Il y a quelques jours, les combattants de la liberté et de la démocratie étaient sur le point de faire publier un article intitulé « M. Touadéra et M. Sarandji, la société BenAfrique est – elle la solution appropriée à la crise de transports ? ». Mais comme si quelque chose d’important les en avait dissuadé et comme il n’y a jamais de hasard sur cette terre des hommes, l’évènement substantiel que tout le monde pressentait, est finalement survenu, ce jour, le vendredi 13 janvier 2017, à Bangui.
En effet, il était 10 h 30 mn, lorsque mon téléphone sonne et je décroche immédiatement. Au bout du fil, un de mes informateurs les plus sûrs qui m’annonce tout de go : grand – frère, un de tes bus vient de prendre feu, à côté du stade municipal. Je lui rétorque de quel bus parle – t – il puisque je n’en ai pas. Et ce dernier de me répondre : l’un des bus de la mairie dont nous avons parlé, il y a à peine deux (2) jours. Quelques minutes plus tard, il fait poster dans ma boite les images du bus en feu et celles du tas de ferraille qu’il en restait. Des images dont j’ai immédiatement fait une large diffusion.

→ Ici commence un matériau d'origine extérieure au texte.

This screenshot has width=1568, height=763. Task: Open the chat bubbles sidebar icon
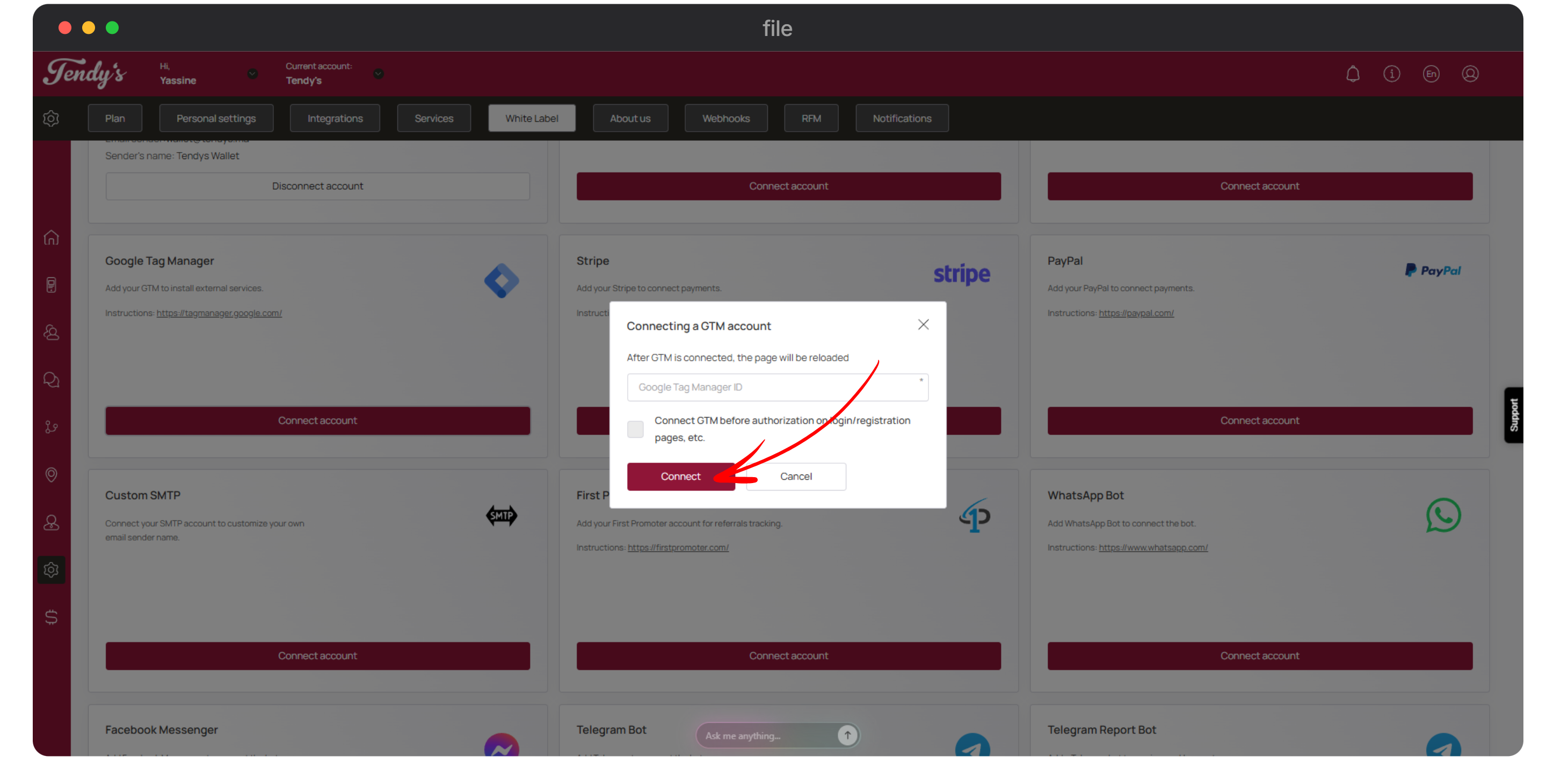(51, 380)

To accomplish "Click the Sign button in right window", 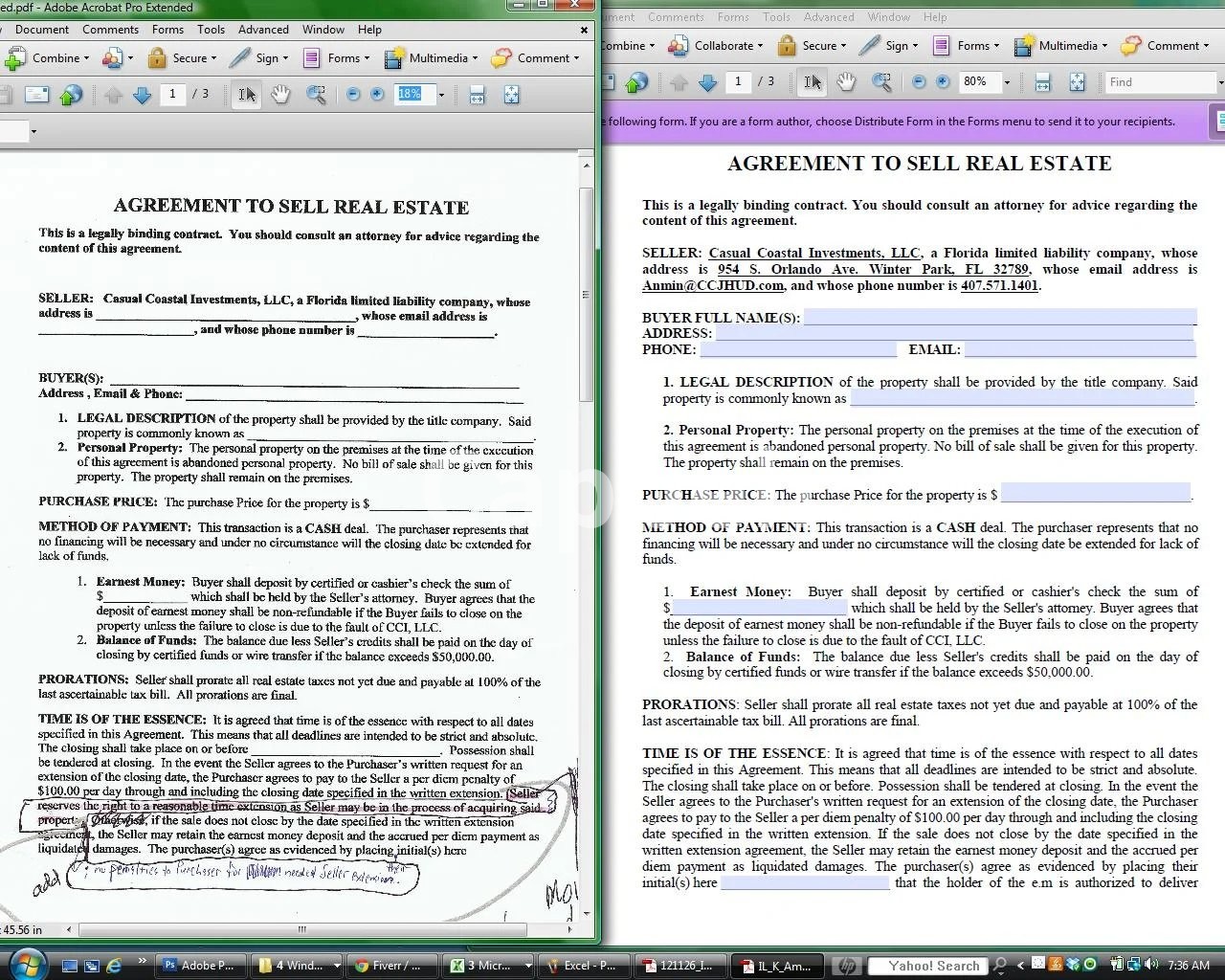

Voilà tout simplement un exemple parmi tant d’autres qui attestent de manière certaine et irréfragable de la preuve de l’échec patent de la politique de transports, proposée par le président Touadéra, candidat de la rupture et du changement, et conduite par son gouvernement placée sous l’autorité directe de son aîné, Simple Matthieu Sarandji, à travers le maire de la ville de Bangui, M. Emile Gros Raymond Nakombo. Une politique qui a consisté à résoudre la crise aigüe de transports que connait depuis plusieurs années la République centrafricaine, en général, et la ville de Bangui, en particulier, par l’attribution du juteux marché de fourniture et de mise en circulation, par la société dénommée « BenAfrique », de nationalité béninoise, des vieux bus ou tout simplement des tacots pour ne pas dire des cercueils ambulants. A l’exemple de celui qui a pris feu, ce vendredi 13 janvier 2017, d’où s’en seraient échappés, avec trop de difficultés, le système électrique ne fonctionnant plus, le chauffeur et le receveur, et dont l’incendie aurait dû faire, s’il était bondé, encore de nouvelles victimes innocentes, en sus de celles qui tombent tous les jours que Dieu fait, sous les balles des conquistadores, des seigneurs de guerre et de toutes les bandes armées qui ont mis le pays en coupes réglées.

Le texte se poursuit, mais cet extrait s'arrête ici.